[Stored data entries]
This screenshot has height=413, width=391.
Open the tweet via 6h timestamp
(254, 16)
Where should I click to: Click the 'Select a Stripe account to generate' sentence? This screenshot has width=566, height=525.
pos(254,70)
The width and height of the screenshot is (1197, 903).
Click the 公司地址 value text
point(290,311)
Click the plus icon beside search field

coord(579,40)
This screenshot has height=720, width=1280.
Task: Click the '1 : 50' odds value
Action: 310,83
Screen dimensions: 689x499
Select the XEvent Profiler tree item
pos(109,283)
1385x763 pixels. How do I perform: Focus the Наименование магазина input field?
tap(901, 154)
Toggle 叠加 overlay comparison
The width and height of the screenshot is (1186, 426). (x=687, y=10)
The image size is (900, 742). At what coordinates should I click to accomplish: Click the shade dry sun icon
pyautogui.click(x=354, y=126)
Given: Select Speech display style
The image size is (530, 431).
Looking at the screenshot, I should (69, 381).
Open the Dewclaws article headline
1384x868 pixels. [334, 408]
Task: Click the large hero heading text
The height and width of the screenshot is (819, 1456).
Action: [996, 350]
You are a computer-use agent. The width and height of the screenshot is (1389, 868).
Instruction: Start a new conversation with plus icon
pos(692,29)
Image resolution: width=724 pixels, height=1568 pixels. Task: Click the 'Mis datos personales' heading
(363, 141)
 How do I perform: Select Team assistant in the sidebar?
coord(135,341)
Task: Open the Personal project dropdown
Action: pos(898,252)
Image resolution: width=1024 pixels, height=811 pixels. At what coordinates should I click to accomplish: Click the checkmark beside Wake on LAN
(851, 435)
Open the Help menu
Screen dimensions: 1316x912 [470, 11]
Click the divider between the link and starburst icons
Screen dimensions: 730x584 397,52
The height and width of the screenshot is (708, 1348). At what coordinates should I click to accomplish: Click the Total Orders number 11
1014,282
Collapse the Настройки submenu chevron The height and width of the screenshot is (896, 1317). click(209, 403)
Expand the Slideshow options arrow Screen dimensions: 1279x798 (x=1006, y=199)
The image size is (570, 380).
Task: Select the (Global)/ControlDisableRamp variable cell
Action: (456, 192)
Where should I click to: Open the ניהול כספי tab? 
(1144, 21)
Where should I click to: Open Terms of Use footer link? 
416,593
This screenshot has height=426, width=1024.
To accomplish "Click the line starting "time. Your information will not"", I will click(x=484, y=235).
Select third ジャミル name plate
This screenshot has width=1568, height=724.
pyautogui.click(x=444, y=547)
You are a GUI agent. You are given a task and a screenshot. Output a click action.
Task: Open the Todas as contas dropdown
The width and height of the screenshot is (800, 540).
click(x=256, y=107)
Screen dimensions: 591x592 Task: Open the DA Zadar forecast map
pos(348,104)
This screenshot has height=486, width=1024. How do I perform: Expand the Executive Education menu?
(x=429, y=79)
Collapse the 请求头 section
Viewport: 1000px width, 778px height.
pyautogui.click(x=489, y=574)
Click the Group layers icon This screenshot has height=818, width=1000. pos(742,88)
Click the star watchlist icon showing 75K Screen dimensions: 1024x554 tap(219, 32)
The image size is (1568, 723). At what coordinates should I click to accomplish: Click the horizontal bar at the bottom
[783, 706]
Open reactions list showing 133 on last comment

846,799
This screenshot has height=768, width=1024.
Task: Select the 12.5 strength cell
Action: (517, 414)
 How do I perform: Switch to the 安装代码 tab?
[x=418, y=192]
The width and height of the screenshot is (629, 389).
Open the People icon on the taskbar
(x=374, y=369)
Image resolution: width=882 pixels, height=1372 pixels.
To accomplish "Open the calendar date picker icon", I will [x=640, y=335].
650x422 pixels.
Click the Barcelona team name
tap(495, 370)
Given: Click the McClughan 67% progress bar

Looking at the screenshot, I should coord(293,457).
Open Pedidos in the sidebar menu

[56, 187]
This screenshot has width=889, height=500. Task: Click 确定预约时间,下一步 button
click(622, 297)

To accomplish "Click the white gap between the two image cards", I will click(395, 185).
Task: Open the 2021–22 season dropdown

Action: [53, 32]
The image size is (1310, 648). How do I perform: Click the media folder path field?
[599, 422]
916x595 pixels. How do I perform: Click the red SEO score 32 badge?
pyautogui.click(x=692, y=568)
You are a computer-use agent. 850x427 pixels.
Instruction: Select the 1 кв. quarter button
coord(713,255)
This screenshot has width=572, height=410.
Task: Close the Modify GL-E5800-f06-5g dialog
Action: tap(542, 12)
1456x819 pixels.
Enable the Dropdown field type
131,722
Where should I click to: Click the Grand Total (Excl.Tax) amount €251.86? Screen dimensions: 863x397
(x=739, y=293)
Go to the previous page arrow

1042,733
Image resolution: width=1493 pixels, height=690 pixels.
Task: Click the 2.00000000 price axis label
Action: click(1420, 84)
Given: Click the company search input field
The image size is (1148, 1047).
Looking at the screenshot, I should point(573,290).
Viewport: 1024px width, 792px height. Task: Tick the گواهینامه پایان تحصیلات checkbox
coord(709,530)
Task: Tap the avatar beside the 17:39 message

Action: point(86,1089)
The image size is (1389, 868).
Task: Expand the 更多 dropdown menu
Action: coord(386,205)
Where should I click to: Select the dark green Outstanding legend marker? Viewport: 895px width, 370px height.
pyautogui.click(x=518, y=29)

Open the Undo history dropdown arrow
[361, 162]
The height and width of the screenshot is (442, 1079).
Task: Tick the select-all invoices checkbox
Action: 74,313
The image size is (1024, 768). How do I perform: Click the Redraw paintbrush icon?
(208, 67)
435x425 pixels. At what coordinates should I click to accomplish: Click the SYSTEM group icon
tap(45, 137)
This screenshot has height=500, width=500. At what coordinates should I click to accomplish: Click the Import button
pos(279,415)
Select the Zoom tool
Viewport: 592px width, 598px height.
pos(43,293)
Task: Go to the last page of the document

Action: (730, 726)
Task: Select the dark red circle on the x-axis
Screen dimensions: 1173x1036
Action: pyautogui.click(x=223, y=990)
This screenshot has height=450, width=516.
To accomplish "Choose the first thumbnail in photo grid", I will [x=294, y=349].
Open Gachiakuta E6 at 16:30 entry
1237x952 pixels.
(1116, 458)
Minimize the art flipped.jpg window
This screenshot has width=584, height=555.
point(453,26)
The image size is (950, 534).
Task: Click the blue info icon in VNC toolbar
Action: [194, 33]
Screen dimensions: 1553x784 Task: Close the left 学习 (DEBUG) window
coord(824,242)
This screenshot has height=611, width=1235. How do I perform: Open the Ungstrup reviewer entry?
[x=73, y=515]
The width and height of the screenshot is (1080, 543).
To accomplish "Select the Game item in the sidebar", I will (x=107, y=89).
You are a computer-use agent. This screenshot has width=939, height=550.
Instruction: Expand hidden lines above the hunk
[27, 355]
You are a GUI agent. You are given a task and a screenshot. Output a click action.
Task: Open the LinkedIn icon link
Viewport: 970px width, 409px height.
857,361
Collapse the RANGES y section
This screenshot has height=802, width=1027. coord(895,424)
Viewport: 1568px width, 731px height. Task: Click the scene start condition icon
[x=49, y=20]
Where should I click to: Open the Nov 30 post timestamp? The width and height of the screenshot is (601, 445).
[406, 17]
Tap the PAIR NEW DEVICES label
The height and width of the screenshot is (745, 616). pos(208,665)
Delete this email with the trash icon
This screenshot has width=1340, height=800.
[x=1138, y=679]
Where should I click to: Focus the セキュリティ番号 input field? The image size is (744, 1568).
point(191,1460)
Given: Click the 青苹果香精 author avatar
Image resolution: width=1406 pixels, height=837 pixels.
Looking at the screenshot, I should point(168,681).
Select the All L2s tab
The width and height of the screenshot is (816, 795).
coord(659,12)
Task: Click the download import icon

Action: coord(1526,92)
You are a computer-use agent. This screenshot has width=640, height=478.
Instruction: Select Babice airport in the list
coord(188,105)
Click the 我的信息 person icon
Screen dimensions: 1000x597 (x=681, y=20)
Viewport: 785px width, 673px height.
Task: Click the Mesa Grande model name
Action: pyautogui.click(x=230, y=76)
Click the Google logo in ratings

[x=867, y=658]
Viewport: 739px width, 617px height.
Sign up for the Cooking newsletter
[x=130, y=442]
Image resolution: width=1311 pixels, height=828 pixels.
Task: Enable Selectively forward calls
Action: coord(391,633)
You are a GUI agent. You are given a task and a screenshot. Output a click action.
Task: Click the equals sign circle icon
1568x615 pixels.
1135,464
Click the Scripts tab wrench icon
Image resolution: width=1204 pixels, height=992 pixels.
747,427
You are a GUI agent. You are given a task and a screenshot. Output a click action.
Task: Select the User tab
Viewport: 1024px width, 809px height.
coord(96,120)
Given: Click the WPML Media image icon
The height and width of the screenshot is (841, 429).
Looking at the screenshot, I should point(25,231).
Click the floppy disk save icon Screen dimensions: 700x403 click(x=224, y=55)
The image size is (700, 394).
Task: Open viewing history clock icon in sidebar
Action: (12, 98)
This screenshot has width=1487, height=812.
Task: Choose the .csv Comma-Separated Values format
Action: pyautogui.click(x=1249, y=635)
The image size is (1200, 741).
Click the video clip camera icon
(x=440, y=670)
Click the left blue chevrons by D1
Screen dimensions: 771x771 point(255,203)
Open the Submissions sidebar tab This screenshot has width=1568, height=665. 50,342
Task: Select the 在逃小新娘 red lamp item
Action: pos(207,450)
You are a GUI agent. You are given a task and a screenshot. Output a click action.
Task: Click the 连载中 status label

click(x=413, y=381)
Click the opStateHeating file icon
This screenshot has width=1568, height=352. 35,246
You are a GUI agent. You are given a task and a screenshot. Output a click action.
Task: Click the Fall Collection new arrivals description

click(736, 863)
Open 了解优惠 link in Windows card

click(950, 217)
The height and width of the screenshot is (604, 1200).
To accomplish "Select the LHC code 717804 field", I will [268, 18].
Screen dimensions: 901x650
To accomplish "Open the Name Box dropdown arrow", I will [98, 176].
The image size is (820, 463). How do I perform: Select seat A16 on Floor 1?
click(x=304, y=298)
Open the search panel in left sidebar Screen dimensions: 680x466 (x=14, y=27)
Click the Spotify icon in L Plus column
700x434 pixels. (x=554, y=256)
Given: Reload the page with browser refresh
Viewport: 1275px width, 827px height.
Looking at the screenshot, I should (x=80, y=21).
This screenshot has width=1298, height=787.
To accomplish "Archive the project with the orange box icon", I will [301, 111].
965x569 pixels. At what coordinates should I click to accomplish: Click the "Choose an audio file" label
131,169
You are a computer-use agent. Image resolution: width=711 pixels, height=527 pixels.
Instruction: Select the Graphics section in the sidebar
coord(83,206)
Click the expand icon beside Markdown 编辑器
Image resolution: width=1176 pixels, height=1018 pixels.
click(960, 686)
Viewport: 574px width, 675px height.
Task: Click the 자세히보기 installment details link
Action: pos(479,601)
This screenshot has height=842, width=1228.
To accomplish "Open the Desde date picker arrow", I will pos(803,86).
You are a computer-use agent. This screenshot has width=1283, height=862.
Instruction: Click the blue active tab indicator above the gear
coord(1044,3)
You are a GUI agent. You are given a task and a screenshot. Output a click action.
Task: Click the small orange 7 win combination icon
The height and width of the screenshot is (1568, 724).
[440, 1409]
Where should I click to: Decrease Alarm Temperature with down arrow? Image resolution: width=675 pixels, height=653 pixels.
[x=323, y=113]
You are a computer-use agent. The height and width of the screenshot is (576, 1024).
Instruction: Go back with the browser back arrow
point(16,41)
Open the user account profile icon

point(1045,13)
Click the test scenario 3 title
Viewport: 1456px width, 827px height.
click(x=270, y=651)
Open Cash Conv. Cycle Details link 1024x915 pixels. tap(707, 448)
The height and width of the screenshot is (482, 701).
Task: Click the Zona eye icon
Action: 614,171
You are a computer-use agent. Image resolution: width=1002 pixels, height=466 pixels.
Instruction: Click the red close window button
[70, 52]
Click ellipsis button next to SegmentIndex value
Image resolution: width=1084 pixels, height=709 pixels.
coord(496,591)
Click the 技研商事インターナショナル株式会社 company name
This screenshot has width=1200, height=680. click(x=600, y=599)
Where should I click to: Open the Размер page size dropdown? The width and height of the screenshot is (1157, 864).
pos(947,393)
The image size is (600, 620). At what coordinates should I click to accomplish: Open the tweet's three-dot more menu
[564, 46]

# WHAT IS BEING ASKED
Scan the data above for the string "computer". Copy every line in which it appears.

# EXPECTED OUTPUT
You are a computer-use agent. The width and height of the screenshot is (1389, 868).
You are a computer-use agent. 850x427 pixels.
You are a computer-use agent. This screenshot has width=939, height=550.
You are a computer-use agent. This screenshot has width=640, height=478.
You are a computer-use agent. Image resolution: width=711 pixels, height=527 pixels.
You are a computer-use agent. This screenshot has width=1283, height=862.
You are a computer-use agent. The height and width of the screenshot is (576, 1024).
You are a computer-use agent. Image resolution: width=1002 pixels, height=466 pixels.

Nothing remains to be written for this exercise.